Actually php://input allows you to read raw request body.
It is a less memory intensive alternative to $HTTP_RAW_POST_DATA and does not need any special php.ini directives.
From Reference
php://input is not available with enctype="multipart/form-data".
php://input is a read-only stream that allows you to read raw data
from the request body. In the case of POST requests, it is preferable
to use php://input instead of $HTTP_RAW_POST_DATA as it does not
depend on special php.ini directives.

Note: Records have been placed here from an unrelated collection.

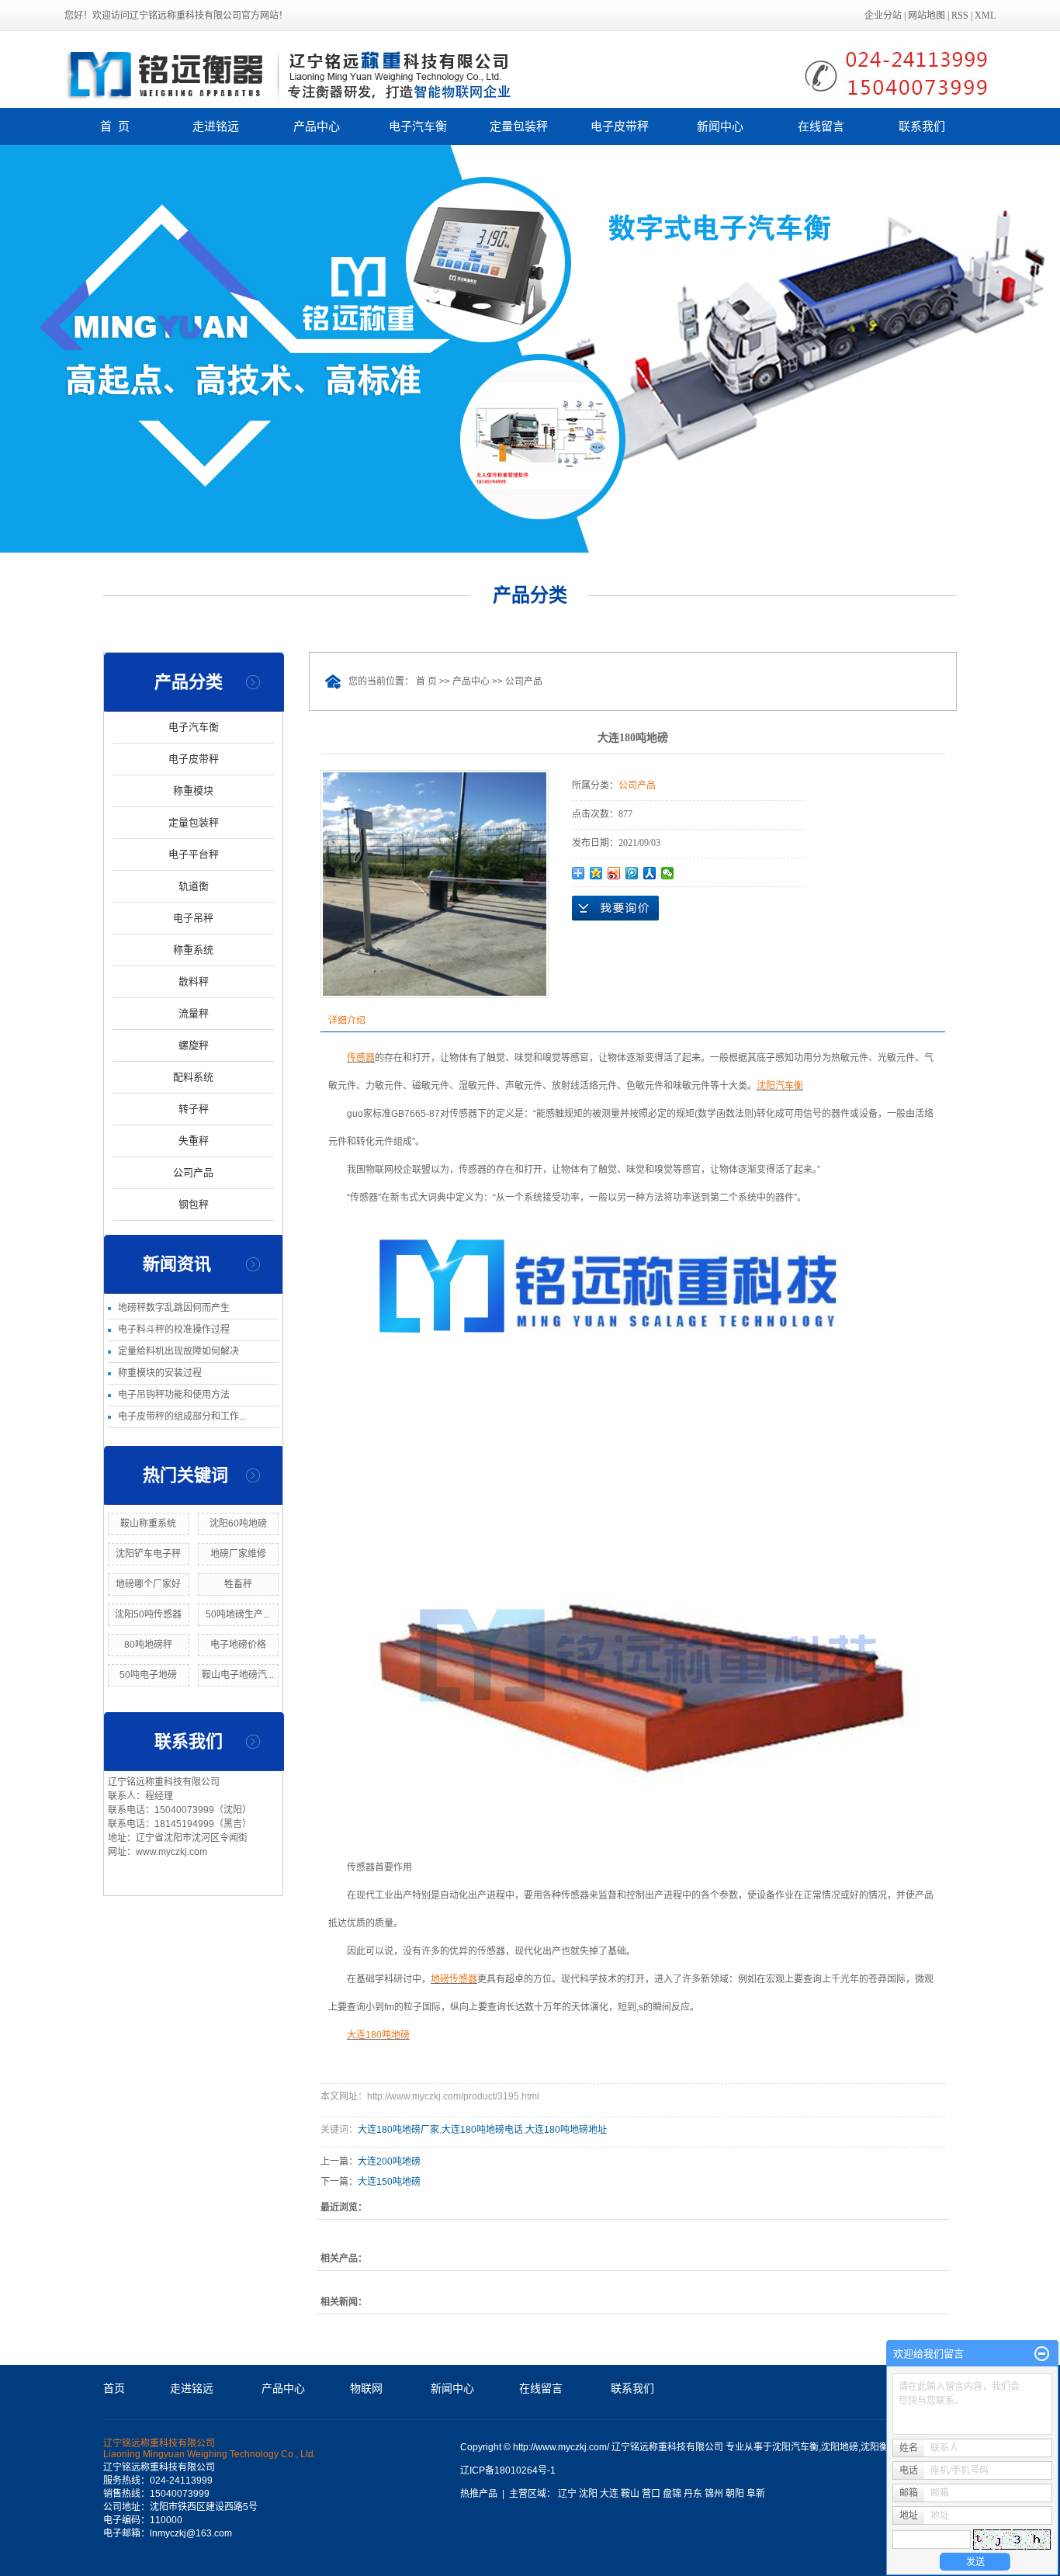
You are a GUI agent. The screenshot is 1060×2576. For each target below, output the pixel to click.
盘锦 (672, 2493)
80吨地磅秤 (148, 1644)
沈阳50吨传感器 (148, 1614)
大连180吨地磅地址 (566, 2129)
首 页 (115, 126)
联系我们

Moreover, for those cases
where $HTTP_RAW_POST_DATA is not populated by default, it is a
potentially less memory intensive alternative to activating
always_populate_raw_post_data.
Source: http://php.net/manual/en/wrappers.php.php.
file_get_contents(php://input) - gets the raw POST data and you need to use this when you write APIs and need XML/JSON/... input that cannot be decoded to $_POST by PHP
some example :
send by post JSON string
<input type="button" value= "click" onclick="fn()">
<script>
function fn(){
var js_obj = {plugin: 'jquery-json', version: 2.3};
var encoded = JSON.stringify( js_obj );
var data= encoded
$.ajax({
type: "POST",
url: '1.php',
data: data,
success: function(data){
console.log(data);
}
});
}
</script>
1.php
//print_r($_POST); //empty!!! don't work ...
var_dump( file_get_contents('php://input'));
For JSON data, it's much easier to POST it as "application/json" content-type. If you use GET, you have to URL-encode the JSON in a parameter and it's kind of messy. Also, there is no size limit when you do POST. GET's size if very limited (4K at most).
The usual rules should apply for how you send the request. If the request is to retrieve information (e.g. a partial search 'hint' result, or a new page to be displayed, etc...) you can use GET. If the data being sent is part of a request to change something (update a database, delete a record, etc..) then use POST.
Server-side, there's no reason to use the raw input, unless you want to grab the entire post/get data block in a single go. You can retrieve the specific information you want via the _GET/_POST arrays as usual. AJAX libraries such as MooTools/jQuery will handle the hard part of doing the actual AJAX calls and encoding form data into appropriate formats for you.
Your second question is easy, GET has a size limitation of 1-2 kilobytes on both the server and browser side, so any kind of larger amounts of data you'd have to send through POST.